Start of The input
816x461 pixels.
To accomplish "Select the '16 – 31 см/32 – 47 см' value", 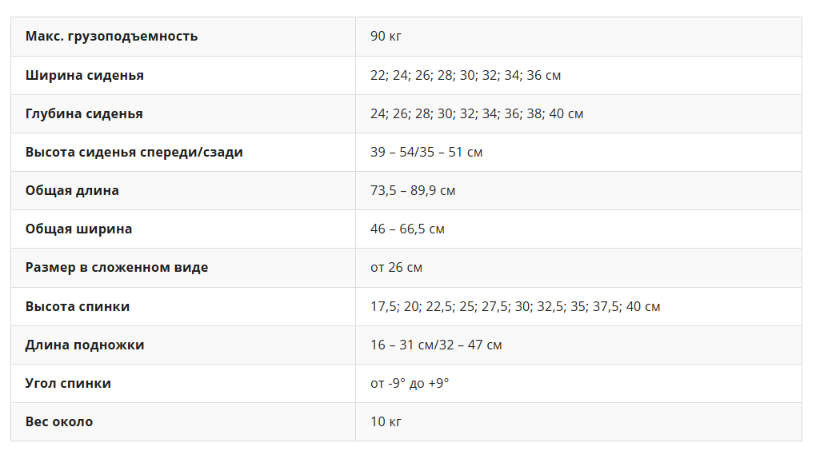I will click(436, 345).
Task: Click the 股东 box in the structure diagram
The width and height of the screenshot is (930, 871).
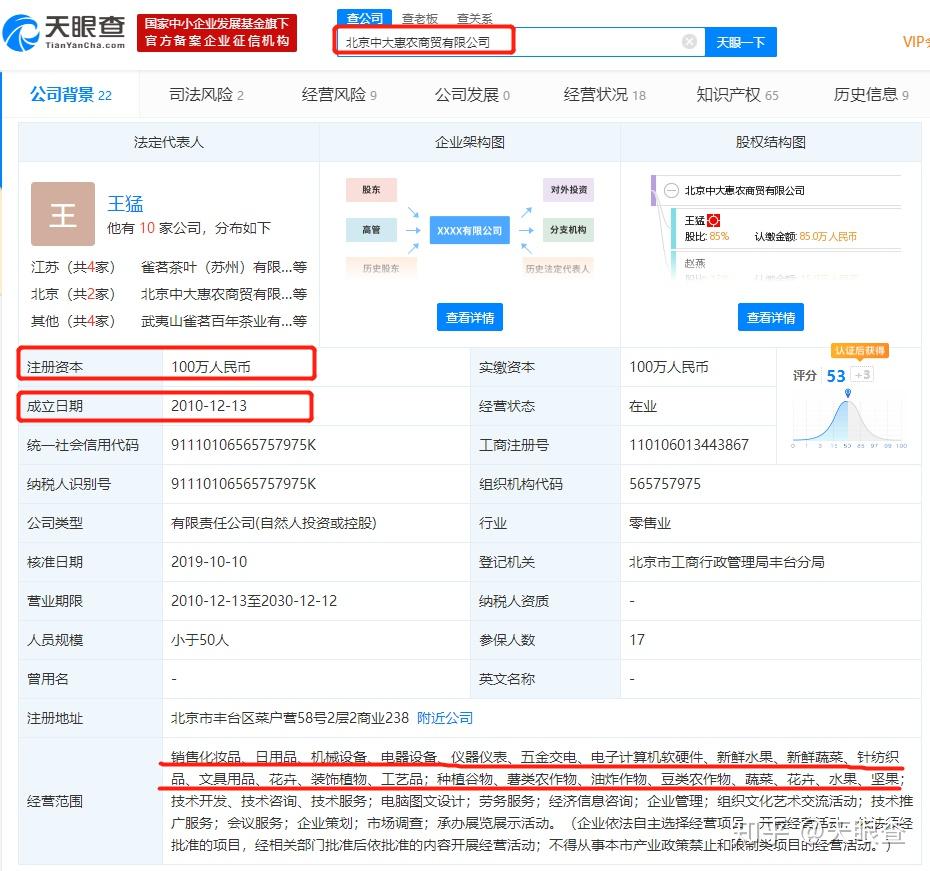Action: click(371, 190)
End of The input
From the line containing "Task: Click the" down to the final line of the records above, restate every line word for word, add nothing, and skip the pictures.

Task: Click the 股东 box in the structure diagram
The width and height of the screenshot is (930, 871).
Action: click(371, 190)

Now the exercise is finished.